WHAT TO WORK ON: Your job is to set down the stretch of entries that opens with the line containing "Instruction: Click the Create App link" and closes with the line containing "Set Appearance rating to three stars". Keep both end lines, copy each exactly, and add nothing.

==== EXERCISE MATERIALS

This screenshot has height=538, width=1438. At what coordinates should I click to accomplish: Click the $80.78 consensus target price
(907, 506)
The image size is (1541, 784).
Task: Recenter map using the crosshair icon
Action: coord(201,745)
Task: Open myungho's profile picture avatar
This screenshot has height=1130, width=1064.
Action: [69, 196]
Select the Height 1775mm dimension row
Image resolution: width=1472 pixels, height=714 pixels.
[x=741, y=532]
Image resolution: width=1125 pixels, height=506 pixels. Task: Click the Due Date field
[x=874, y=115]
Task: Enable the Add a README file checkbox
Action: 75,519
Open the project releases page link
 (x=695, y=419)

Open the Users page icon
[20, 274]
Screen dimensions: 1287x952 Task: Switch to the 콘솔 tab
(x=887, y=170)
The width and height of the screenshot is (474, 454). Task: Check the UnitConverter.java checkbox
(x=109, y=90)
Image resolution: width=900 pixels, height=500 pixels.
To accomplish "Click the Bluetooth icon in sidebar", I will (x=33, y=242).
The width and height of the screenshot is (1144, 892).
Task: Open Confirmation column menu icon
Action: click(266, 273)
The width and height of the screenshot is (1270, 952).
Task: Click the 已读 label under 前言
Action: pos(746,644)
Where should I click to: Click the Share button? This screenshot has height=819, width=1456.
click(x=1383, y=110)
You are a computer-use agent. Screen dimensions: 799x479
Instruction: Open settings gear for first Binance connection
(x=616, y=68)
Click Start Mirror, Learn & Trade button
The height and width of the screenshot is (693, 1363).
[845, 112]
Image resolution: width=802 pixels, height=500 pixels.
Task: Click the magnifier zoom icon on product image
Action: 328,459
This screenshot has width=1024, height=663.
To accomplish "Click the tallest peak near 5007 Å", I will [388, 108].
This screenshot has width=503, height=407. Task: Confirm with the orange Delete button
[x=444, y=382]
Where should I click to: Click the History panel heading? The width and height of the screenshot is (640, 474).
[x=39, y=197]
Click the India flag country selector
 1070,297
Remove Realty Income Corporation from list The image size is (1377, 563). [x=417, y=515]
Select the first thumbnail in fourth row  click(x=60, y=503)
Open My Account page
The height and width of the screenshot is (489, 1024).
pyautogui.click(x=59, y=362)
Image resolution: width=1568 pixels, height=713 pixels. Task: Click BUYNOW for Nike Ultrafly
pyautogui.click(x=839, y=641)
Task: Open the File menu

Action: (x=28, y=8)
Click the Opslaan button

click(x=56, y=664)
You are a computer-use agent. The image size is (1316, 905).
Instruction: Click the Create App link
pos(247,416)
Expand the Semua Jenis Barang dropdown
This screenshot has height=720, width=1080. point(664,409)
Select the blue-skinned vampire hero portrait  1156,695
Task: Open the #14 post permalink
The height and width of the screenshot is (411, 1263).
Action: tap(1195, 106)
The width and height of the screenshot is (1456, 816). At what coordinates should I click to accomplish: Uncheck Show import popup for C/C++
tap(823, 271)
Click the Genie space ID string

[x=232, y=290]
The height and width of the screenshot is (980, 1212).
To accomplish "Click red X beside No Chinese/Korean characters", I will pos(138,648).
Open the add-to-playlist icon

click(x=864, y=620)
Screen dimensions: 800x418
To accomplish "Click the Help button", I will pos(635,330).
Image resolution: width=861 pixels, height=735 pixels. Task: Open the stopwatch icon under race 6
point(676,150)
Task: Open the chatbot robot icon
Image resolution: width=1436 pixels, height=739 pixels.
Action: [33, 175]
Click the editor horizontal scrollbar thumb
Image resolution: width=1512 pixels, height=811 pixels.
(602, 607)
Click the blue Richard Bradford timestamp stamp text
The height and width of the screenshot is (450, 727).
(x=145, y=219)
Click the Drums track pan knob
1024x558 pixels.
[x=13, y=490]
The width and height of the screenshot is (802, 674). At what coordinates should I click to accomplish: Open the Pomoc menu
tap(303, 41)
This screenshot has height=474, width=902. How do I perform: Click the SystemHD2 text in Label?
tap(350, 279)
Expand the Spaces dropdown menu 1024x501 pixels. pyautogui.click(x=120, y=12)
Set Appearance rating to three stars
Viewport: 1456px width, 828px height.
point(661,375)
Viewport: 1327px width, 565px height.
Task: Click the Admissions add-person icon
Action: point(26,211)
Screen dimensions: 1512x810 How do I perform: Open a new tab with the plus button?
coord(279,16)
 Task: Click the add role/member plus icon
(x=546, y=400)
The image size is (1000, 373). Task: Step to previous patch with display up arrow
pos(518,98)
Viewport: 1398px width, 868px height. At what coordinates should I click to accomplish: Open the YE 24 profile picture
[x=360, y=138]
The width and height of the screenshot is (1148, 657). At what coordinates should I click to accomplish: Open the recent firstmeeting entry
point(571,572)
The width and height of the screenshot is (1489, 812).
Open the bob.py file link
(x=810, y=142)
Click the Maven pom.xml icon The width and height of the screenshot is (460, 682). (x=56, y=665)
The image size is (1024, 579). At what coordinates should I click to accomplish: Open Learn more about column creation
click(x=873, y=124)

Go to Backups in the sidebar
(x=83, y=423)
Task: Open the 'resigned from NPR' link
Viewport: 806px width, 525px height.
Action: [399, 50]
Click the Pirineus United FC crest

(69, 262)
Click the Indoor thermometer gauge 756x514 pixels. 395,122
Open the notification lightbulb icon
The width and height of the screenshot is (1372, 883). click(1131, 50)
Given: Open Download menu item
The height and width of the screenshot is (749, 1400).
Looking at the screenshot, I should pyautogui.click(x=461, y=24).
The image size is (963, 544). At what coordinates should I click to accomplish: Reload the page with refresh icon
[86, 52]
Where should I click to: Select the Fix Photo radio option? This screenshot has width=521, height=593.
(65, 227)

========

ANSWER TO THIS EXERCISE:
Instruction: Click the Create App link
pos(247,416)
Expand the Semua Jenis Barang dropdown
This screenshot has height=720, width=1080. point(664,409)
Select the blue-skinned vampire hero portrait  1156,695
Task: Open the #14 post permalink
The height and width of the screenshot is (411, 1263).
Action: tap(1195, 106)
The width and height of the screenshot is (1456, 816). At what coordinates should I click to accomplish: Uncheck Show import popup for C/C++
tap(823, 271)
Click the Genie space ID string

[x=232, y=290]
The height and width of the screenshot is (980, 1212).
To accomplish "Click red X beside No Chinese/Korean characters", I will pos(138,648).
Open the add-to-playlist icon

click(x=864, y=620)
Screen dimensions: 800x418
To accomplish "Click the Help button", I will pos(635,330).
Image resolution: width=861 pixels, height=735 pixels. Task: Open the stopwatch icon under race 6
point(676,150)
Task: Open the chatbot robot icon
Image resolution: width=1436 pixels, height=739 pixels.
Action: [33, 175]
Click the editor horizontal scrollbar thumb
Image resolution: width=1512 pixels, height=811 pixels.
(602, 607)
Click the blue Richard Bradford timestamp stamp text
The height and width of the screenshot is (450, 727).
(x=145, y=219)
Click the Drums track pan knob
1024x558 pixels.
[x=13, y=490]
The width and height of the screenshot is (802, 674). At what coordinates should I click to accomplish: Open the Pomoc menu
tap(303, 41)
This screenshot has height=474, width=902. How do I perform: Click the SystemHD2 text in Label?
tap(350, 279)
Expand the Spaces dropdown menu 1024x501 pixels. pyautogui.click(x=120, y=12)
Set Appearance rating to three stars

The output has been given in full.